▶ _Задание 1_
Ответьте по отрывку о беседе про отношение к сексу в Испании.
(a) Кто, по словам собеседника, следит за соблюдением внешних приличий в парках и на пляжах?
(b) Какой из смертных грехов испанцы, по его словам, боялись больше всего?
(c) Каким способом, по словам собеседника, мужская жажда власти вынуждает женщину видеть секс?

━━━ Исходный текст

Мой собеседник повторил то, что мне уже доводилось слышать в других провинциях: «Дуэний больше нет, но по ночам молодые люди не гуляют сами по себе. Как вам известно, у нас есть вооруженные полевыми биноклями официальные vigilantes[133], призванные следить за тем, чтобы в парках и на пляжах соблюдались внешние приличия. До установления подлинно товарищеских отношений между полами все еще очень далеко. Однако люди хотят больше узнать о сексе, и я выступаю с лекциями по всей провинции. Кроме того, меня приглашают прочесть лекцию в Саламанк-ском университете. До церковников начинает доходить, что им, хотят они того или нет, придется идти в ногу со временем. Но секс по-прежнему остается «пугалом» для человека. Из всех смертных грехов испанцы больше всего боялись блуда и так в него вцепились, что почти забыли о существовании других способов грешить». «Это — не только испанская черта,— ответила я.— Такой образ мышления широко распространен в патриархальных социумах, а поскольку большинство социумов патриархальны...».— «...Мужская жажда власти,— закончил мою мысль собеседник,— как трясина засасывает женщину и вынуждает ее смотреть на секс глазами мужчины, то есть видеть в нем способ завоевать и подчинить себе другого человека, а не слияние с любимым, как это должно было быть».

━━━━━━

▶ _Задание 2_
Перепишите записи в виде таблицы Markdown со столбцами «Номер» и «Строка записи». Начните со строки записей, содержащей "You are a computer-use agent. Viewport: 1060px", и продолжайте до строки, содержащей "Click line number", включительно, пропуская пустые строки.

━━━ Исходные данные

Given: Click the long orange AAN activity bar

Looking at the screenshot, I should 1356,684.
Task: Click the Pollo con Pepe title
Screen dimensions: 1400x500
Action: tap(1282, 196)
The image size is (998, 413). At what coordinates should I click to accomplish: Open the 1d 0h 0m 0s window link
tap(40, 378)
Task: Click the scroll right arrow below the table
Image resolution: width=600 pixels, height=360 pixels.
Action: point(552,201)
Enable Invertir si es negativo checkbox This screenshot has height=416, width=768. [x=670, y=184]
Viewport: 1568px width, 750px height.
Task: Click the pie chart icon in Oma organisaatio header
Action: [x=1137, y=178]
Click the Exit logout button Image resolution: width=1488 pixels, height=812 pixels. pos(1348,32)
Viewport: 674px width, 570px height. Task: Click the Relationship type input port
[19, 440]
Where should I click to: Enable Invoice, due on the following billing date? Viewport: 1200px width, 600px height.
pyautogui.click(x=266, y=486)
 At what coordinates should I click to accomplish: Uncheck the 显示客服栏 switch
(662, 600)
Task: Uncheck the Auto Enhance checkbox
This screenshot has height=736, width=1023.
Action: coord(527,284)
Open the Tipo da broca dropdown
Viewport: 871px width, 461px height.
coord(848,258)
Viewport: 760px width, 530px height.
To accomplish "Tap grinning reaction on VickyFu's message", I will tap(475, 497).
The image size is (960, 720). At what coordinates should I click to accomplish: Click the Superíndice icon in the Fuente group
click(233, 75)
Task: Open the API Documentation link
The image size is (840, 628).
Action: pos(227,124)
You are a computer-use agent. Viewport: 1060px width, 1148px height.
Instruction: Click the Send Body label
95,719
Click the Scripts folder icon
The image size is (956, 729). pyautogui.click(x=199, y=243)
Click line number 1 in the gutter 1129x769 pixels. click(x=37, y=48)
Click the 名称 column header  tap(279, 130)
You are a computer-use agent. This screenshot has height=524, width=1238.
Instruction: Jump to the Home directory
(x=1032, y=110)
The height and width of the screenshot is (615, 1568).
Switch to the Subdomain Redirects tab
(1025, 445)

━━━━━━

▶ _Полный ответ 1_
(a) Официальные vigilantes, вооруженные полевыми биноклями.
(b) Блуд.
(c) Как способ завоевать и подчинить себе другого человека, а не как слияние с любимым.

▶ _Полный ответ 2_
| Номер | Строка записи |
|---|---|
| 1 | You are a computer-use agent. Viewport: 1060px width, 1148px height. |
| 2 | Instruction: Click the Send Body label |
| 3 | 95,719 |
| 4 | Click the Scripts folder icon |
| 5 | The image size is (956, 729). pyautogui.click(x=199, y=243) |
| 6 | Click line number 1 in the gutter 1129x769 pixels. click(x=37, y=48) |